- EXCERPTED PASSAGE

__________________________________________________

Orange have always seen the strategic value in their tower infrastructure and have only on occasion sold their towers; of the 38,000 towers covering 17 MEA countries, only 4,000 have been sold. Orange had expressed interest in retaining their passive infrastructure but want to create a more profitable business out of these assets. Orange has seen success in carving out their European assets into their towerco entity TOTEM back in 2021. TOTEM exists independently from it's parent with no shared functions and owns 26,884 sites across France and Spain, with plans to acquire more of orange’s passive infrastructure across Europe.


Orange announces ‘Lead the Future’

Last week Orange announced the results of this project with their new strategic plan ‘Lead the Future’ to “generate value from and recognise the excellence of its core business to grow sustainably in Europe, Africa and the Middle East” according to a press release. Orange recognises that the future the telecom sector is in digital uses and network resilience, and MEA was highlighted as a core part of this strategy as a region of high growth.

On the new strategic plan, Orange’s group CEO Christel Hydemann commented “This plan aims to enhance and develop these strengths to position Orange as the group that builds the future of telecoms and digital solutions. Our aim is to achieve sustainable growth, particularly in cybersecurity, in Africa and in the Middle East. We have already taken the first steps with the sale of OCS, the consolidation projects in Spain and Belgium and targeted acquisitions in cybersecurity. To succeed, three principles will guide the company over the coming years: performance, excellence and trust.”

The strategic plan is broken into 4 pillars:

1: capitalising on its core business to reinforce excellence and service quality.

Orange is a leading European fibre player with 46mn Fibre-to-the-Home connections, making up a third of all fibre connections on the continent. The MNO will develop improved data and AI platforms to enhance the experience across digital and physical channels, and in places where fibre has not been rolled out due to remoteness, Orange is enhancing its next-generation commercial satellite offer with Eutelsat to bring high-speed broadband for the price of fibre.

2: Capitalise on its infrastructure

Orange pledges to continue to invest in fixed and mobile networks, engaging in strategic partnerships in RAN sharing and joint entities to share the financial network costs and secure further investments. In Europe, TOTEM will see a boost to tower count with a commitment to increase tenancy ratios from 1.37 in 2022 to 1.5 by 2026, generating increased value from passive infrastructure.

__________________________________________________

(Records for finding displayed items)
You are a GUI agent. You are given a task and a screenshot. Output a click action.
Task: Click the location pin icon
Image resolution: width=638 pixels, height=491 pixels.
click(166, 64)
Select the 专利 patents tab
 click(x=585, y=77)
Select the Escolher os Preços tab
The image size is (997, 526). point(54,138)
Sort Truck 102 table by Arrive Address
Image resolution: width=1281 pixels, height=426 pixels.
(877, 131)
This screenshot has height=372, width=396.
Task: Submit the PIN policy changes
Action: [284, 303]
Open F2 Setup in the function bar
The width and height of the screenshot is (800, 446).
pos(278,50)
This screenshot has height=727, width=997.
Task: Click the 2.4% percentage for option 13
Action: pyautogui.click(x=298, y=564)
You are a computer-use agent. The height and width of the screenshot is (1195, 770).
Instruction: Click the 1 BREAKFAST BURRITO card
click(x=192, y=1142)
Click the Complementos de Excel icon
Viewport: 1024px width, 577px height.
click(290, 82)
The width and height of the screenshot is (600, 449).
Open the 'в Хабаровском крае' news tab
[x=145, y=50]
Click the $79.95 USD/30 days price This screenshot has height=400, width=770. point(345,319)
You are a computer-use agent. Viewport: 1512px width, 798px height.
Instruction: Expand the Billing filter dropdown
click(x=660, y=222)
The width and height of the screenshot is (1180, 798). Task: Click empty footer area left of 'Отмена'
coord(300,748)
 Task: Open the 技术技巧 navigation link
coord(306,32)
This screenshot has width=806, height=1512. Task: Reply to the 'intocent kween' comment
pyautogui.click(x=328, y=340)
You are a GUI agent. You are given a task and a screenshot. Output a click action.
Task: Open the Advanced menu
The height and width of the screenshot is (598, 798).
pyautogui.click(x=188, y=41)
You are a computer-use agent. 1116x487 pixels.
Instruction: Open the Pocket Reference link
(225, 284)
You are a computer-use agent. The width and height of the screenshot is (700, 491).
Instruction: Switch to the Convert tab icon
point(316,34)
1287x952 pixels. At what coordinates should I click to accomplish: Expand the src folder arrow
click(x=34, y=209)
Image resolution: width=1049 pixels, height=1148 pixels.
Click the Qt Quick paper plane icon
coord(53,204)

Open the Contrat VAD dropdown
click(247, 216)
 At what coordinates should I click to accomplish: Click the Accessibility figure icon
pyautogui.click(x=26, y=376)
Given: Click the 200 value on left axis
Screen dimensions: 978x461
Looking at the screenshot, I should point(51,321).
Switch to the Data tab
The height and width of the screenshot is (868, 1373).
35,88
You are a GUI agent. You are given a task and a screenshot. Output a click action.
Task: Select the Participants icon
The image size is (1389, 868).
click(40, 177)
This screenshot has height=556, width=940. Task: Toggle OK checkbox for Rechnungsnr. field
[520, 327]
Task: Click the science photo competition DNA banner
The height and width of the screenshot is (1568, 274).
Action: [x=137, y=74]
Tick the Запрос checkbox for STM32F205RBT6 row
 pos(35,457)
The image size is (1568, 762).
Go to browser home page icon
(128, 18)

__________________________________________________

- INSTRUCTION 1
According to the Orange strategy excerpt, which principles will guide the company over the coming years? Name every one.
- INSTRUCTION 2
For each statement, answer yes or no based on the Orange strategy excerpt and quote the words that decide it. (a) Orange has sold most of its towers in the MEA countries. (b) TOTEM shares functions with its parent company. (c) Orange is working with Eutelsat on a commercial satellite offer.
- INSTRUCTION 3
In the Orange strategy excerpt, why does Orange plan to enter strategic partnerships in RAN sharing and joint entities?

- COMPLETE RESPONSE 1
Performance, excellence, and trust.

- COMPLETE RESPONSE 2
(a) No: "of the 38,000 towers covering 17 MEA countries, only 4,000 have been sold"
(b) No: "no shared functions"
(c) Yes: "Orange is enhancing its next-generation commercial satellite offer with Eutelsat"

- COMPLETE RESPONSE 3
Orange plans these partnerships to share the financial network costs and to secure further investments.